In Switzerland, data about natural persons is managed in a decentralized manner and falls under various jurisdictions. Some personal data is stored in the population registers of cantons and municipalities, while other data (e.g., the AHV number) is managed in systems at the federal level. Therefore, using information from different registers is often cumbersome and time-consuming. Linked Data technology could offer a solution here; however, it cannot be used without careful consideration for protected data, such as personal information, and requires additional security mechanisms.

What is Linked (Open) Data?

Linked Data is a technology that connects and relates information – similar to a network. It is based on standards such as RDF (Resource Description Framework) and SPARQL (a query language for RDF), which were published by the W3C. [1] [2] The goal is to store datasets in a decentralized manner and make them interoperable.

The most well-known form is Linked Open Data (LOD), where data is made publicly accessible for free use. An example of LOD in Switzerland is the LINDAS service (Linked Data Service) of the Swiss Federal Archives, through which data, for example on forest fire danger or electricity prices, can be accessed. [3] [4] [5] However, this model is not suitable for sensitive information such as personal data, as it lacks inherent mechanisms for access control and thus data protection.

Advantages of Linked Data for Personal Data

The use of Linked Data has significant potential, for example in the management of personal data. Simplified data exchange between different authorities could replace complex and individual interfaces or ensure greater reliability.

One example is the collection of radio and television fees: this requires data from different registers to be combined. Since the fees are charged per household, queries are necessary both to the UPI register (Unique Person Identifier, specifically the AHV number) and to the individual municipal population registers, as only these know a person’s registration status.

Decentralized Personal Data with Linked Data

The namesake project of the Bern University of Applied Sciences and the Federal Chancellery has developed the necessary foundations to enable use cases like this through Linked Data. [6] The “O” is removed – the data is no longer open, instead the Linked Data technology is used for sensitive data.

After an initial requirements analysis and the development of various use cases, the market for triplestores (database systems for Linked Data) was examined. The focus was on access control and rights management capabilities, which are necessary for data protection. Both commercial solutions and open source software were compared. The spectrum ranged from non-existent to very comprehensive capabilities. However, no uniform standards were identified, requiring specific approaches depending on the triplestore used. This is suboptimal for a nationwide architecture.

Architecture Variants

Based on the insights gained so far, various architecture variants were developed:

  • Standardization of a triplestore: A uniform triplestore for all participants would standardize an approach to access control. However, this approach is not flexible enough.
  • Config Engine: In this variant, a dedicated language for access control would be defined. Access rules would then be described according to this and translated via software for specific triplestores. This solution would be conceivable but requires a high degree of standardization.
  • SPARQL Proxy: This variant was implemented as a prototype in the project. See next section.
  • Data modeling / Separation: Access can also be restricted through appropriate data modeling. However, this requires data adaptation and is error-prone.
  • Data encryption: As the last examined possibility, data could also be protected through encryption. This presents similar problems to data modeling, plus additional ones such as necessary key management.

Prototype: SPARQL Proxy

The SPARQL Proxy is a concept that provides an intermediary at the SPARQL query level. It acts as an “intelligent filter”: Positioned between the triplestore and the requesting entity, an incoming SPARQL query is checked by the proxy and restricted according to the entity’s permissions. The modified query then queries the actual triplestore. The original query is then reapplied to the received response data, and the result is returned to the requesting entity. This step is necessary to preserve the basic structure of the queried data.

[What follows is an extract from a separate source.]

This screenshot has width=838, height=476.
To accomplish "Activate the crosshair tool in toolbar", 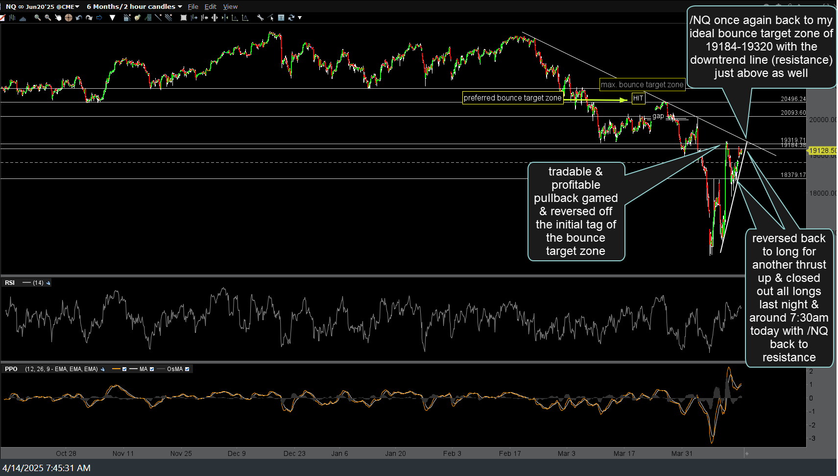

A key advantage of the proxy over other architecture variants lies in its flexibility: complex permission checks and fine-grained access controls can be implemented without having to make changes to the underlying triplestores. This makes the SPARQL Proxy an effective solution for protecting Linked Data.

Conclusion

The project has demonstrated that the Linked Data approach is also suitable for decentralized personal data in Switzerland. This lays an important foundation for further exploration of the possibilities that the technology offers – particularly in view of digital transformation in public administrations. Besides some specific questions regarding proxy implementation, there are two main open points to be clarified next:

  • Integration with existing Identity and Access Management systems (IAM): For example, connection to IAM Bund.
  • Performance and scalability: How well does the system perform with large amounts of data and many queries?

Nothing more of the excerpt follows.